The World Health Organization’s established protection threshold for PCV13 response is an IgG concentration of 0.35 mcg/mL or greater. One month after the third dose, at least 85% of the infants achieved this IgG threshold, but a smaller proportion of preterm infants than term infants reached this threshold for serotypes 5, 6A, and 6B. Response for serotypes 6A and 6B generally decreased along with gestational age. Overall titers were generally higher for infants born between 32 and 37 weeks’ gestation compared with those born before 32 weeks’ gestation.
One month after the toddler dose, however, more than 97% of term and preterm infants achieved at least 0.35 mcg/mL of IgG antibodies for all serotypes except serotype 3, for which response was lower with younger gestational age. “Differences in IgG response between preterm and term infants almost disappeared after toddler vaccination, emphasizing the importance of timely administration of the booster dose,” the authors wrote.

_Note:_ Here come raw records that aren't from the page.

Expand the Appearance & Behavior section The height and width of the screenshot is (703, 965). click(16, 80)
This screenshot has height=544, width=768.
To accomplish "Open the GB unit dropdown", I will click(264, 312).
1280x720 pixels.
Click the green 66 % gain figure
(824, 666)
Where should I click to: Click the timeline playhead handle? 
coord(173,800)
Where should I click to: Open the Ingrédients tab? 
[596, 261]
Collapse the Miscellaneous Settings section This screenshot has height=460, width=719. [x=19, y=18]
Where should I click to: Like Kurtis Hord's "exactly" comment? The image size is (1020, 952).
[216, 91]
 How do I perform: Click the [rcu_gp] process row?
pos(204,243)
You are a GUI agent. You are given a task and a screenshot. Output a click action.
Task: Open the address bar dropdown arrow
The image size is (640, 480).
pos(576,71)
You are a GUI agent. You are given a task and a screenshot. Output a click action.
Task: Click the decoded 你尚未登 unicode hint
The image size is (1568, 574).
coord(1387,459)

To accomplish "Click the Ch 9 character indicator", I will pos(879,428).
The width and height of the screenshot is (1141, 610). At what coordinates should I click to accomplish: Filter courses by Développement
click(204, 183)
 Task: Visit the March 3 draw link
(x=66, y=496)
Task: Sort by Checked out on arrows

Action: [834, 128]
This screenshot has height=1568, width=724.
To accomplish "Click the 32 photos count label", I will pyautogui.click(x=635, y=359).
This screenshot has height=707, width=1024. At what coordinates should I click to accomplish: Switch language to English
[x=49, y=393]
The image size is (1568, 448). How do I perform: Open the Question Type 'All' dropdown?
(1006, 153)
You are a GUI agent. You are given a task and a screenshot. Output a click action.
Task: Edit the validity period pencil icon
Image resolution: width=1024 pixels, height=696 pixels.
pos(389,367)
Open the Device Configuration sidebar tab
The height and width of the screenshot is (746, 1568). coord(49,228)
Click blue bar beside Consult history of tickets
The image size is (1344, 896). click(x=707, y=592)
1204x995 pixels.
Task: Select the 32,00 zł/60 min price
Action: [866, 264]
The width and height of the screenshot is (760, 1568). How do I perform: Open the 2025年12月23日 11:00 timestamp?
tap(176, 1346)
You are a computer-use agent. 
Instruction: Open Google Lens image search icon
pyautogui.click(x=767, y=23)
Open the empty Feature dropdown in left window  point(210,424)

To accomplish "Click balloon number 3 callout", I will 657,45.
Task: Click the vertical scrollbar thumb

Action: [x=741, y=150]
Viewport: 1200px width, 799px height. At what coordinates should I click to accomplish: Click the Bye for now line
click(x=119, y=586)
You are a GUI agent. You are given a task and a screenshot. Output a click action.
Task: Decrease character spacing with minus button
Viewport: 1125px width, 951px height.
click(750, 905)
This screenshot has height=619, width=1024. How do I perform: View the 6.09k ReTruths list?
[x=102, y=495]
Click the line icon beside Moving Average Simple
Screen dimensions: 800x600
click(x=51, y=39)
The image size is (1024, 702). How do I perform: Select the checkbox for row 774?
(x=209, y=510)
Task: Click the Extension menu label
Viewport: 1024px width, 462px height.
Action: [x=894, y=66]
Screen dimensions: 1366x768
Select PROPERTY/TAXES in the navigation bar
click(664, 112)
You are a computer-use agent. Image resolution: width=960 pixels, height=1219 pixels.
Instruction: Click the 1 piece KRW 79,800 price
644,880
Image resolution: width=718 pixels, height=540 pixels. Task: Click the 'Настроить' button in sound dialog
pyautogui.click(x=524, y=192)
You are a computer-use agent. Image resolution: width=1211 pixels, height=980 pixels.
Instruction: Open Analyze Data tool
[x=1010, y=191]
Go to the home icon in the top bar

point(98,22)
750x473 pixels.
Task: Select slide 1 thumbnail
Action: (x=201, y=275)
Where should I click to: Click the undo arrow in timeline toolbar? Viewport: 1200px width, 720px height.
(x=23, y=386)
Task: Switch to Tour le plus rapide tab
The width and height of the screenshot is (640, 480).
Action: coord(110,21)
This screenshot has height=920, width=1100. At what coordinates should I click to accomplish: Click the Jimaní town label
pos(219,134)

Local reactions were similar across both infant groups and decreased with each subsequent dose. Decreased appetite, irritability, or decreased sleep occurred slightly more often among preterm infants than among term infants. Most reactions were mild or moderate, with fewer than 10% overall experiencing a severe reaction and only one (term) infant experiencing a fever above 40ºC following the toddler dose. One preterm infant also experienced a vaccine-related rash. Overall, 14% preterm infant and 5% of term infants experienced serious adverse events, primarily infections, not necessarily vaccine-related.
The study was funded by Pfizer. Dr. Martinón-Torres and several other investigators reported ties to GlaxoSmithKline, Sanofi Pasteur MSD, Sanofi Pasteur, Pfizer/Wyeth, Novartis, MedImmune, and/or Baxter. The remaining investigators, except for Dr. Concheiro-Guisán who reported no disclosures, are Pfizer employees and stockholders.